Mariella Mehr (1947 – 2022), scrittrice e poetessa svizzera di etnia Jenisch.
- Mi hanno portata via da mia madre poco dopo la mia nascita. [...] I primi sei mesi di vita li ho passati in un centro pediatrico per ritardati mentali. Lì ho vissuto le prime torture psichiatriche di un bambino jenische. [...] Quando per la prima volta ho chiesto al mio tutore, il dottor Siegfried, chi fossero i miei genitori, mi ha detto [...] tua madre è una puttana, tuo padre un asociale. E questo, me lo sono portato dietro per dieci anni.
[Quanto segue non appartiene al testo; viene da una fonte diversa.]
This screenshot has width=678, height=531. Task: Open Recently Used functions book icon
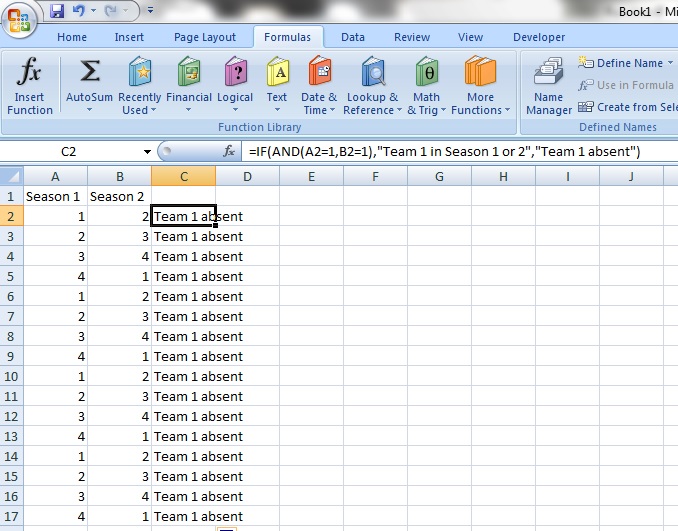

Finché ho capito il significato di quelle parole: i miei genitori erano zingari.[1]
- Il 5 settembre scorso è morta a Zurigo, dove era nata nel 1947, ma Mariella Mehr non aveva vissuto una sola vita. Da bambina, figlia di madre Jenisch (la terza popolazione nomade europea dopo i Rom e i Sinti), fu vittima del programma eugenetico Kinder der Landstrasse (figli della strada) organizzato dalla Pro Juventute dal 1926 al 1973: era un'«opera di soccorso» svizzera che prevedeva di «estirpare il fenomeno zingaro» sottraendo i figli alle madri (che venivano sterilizzate). I bambini venivano rinchiusi in istituti dove veniva cambiato loro il nome perché i genitori non potessero rintracciarli, infine finivano in affido presso famiglie contadine.
- Nei suoi libri autobiografici Mehr raccontò degli elettroschock subiti, della sterilizzazione forzata cui fu sottoposta a 24 anni, dopo aver messo al mondo un figlio, che le era stato portato via.
- Chiusa, come sua madre, in un centro psichiatrico, Mariella aveva passato buona parte dell'infanzia senza parlare, poi affidata a una famiglia ticinese e ricondotta in manicomio. A 19 anni si sposò con la speranza di riavere il bambino, lo ottenne ma dopo il divorzio finì per perderlo di nuovo.